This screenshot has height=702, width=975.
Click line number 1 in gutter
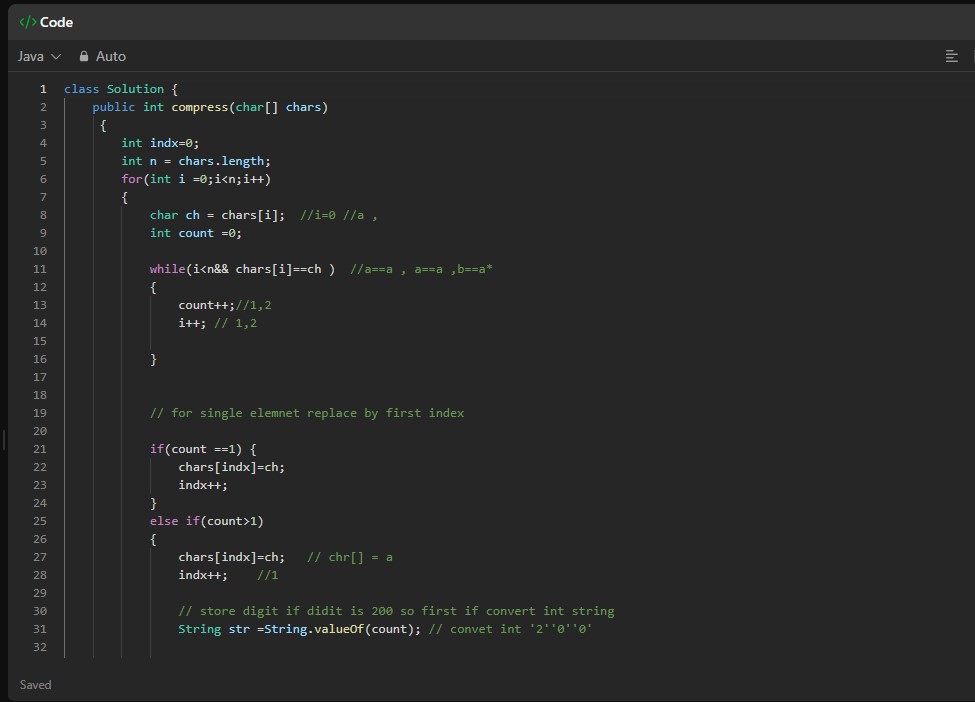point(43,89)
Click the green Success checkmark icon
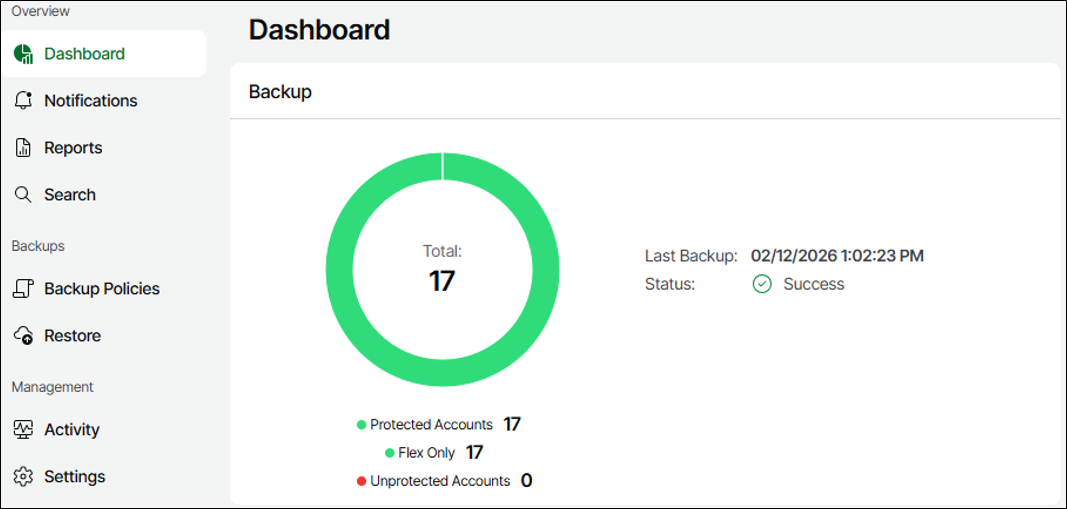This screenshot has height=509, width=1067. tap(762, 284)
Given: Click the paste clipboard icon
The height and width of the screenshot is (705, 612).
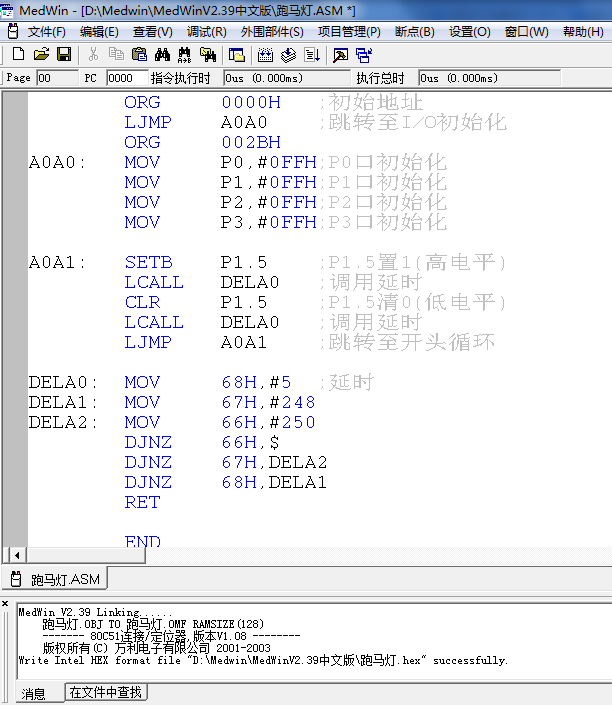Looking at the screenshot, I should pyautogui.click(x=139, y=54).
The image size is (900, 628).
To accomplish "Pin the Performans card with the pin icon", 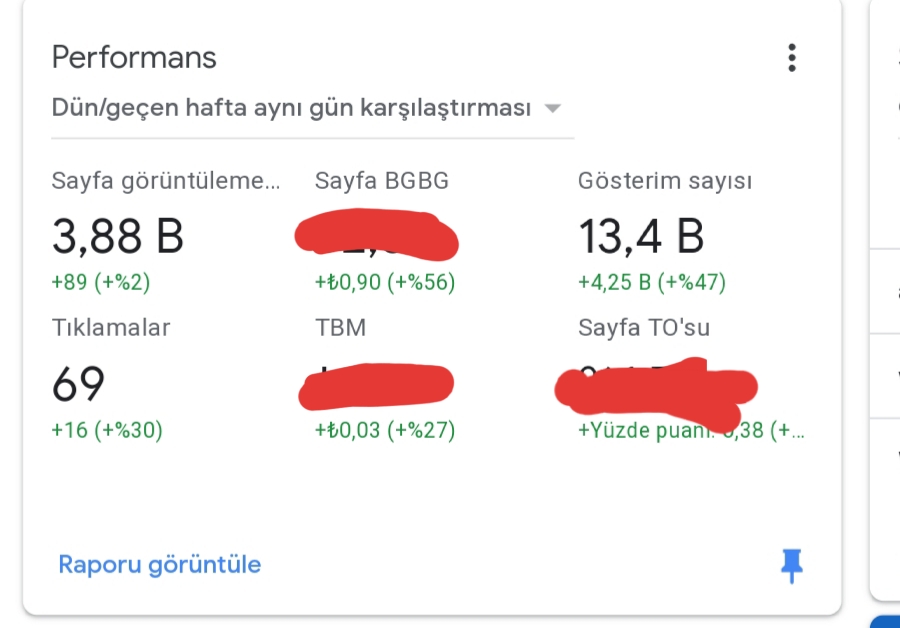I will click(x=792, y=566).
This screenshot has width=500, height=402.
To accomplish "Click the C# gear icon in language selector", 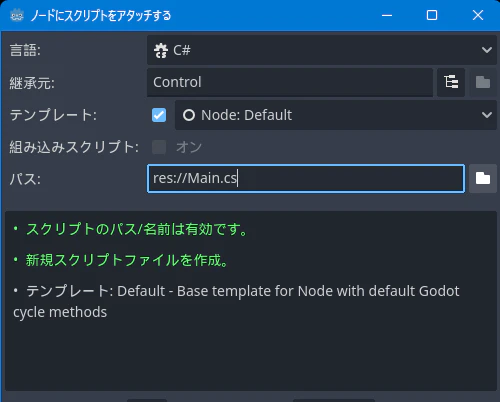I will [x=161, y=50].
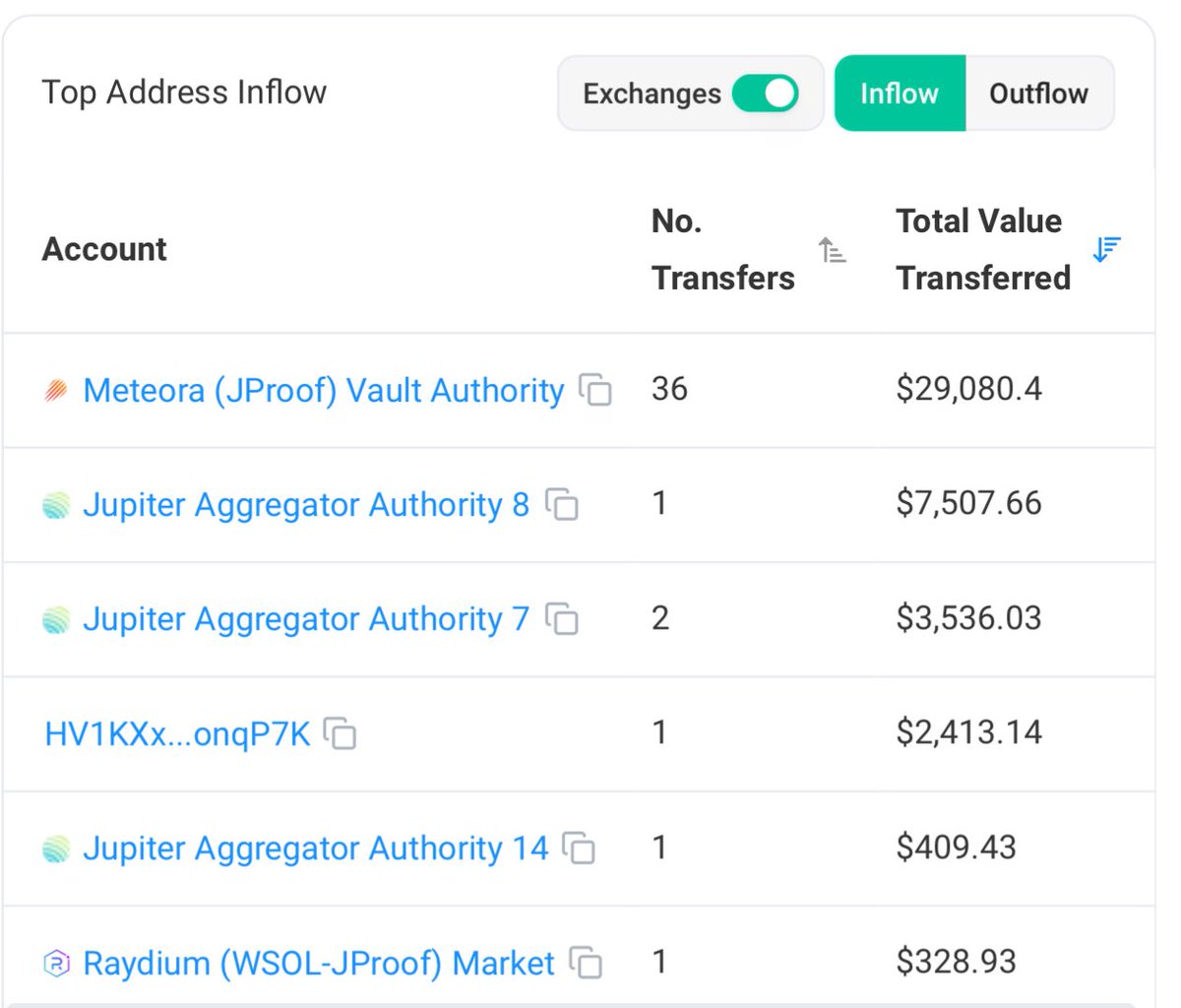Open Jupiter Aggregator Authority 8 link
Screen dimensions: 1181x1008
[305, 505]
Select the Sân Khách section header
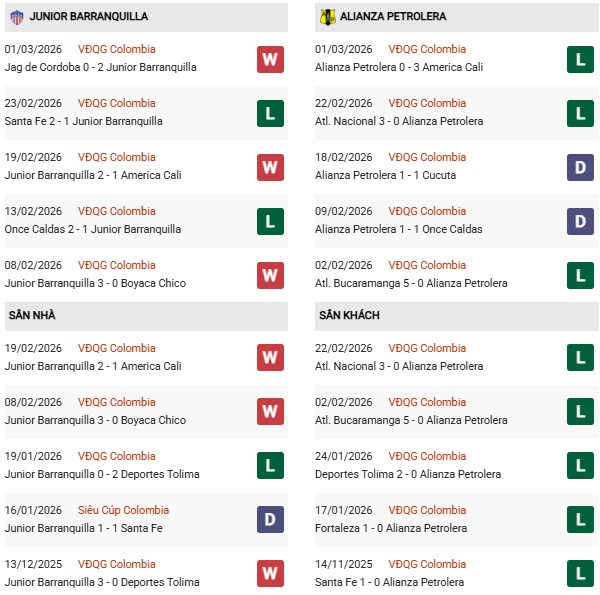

▶ _Exercise directions_
Because only one stretch of the records is wanted, please output the lines from the one holding "Click the green Success checkmark icon" through the one holding "The image size is (900, 628)." exactly, both included, and leave every picture out.

▶ _Exercise solution_
Click the green Success checkmark icon
This screenshot has height=509, width=1067. tap(762, 284)
Given: Click the paste clipboard icon
The height and width of the screenshot is (705, 612).
Looking at the screenshot, I should pyautogui.click(x=139, y=54).
The image size is (900, 628).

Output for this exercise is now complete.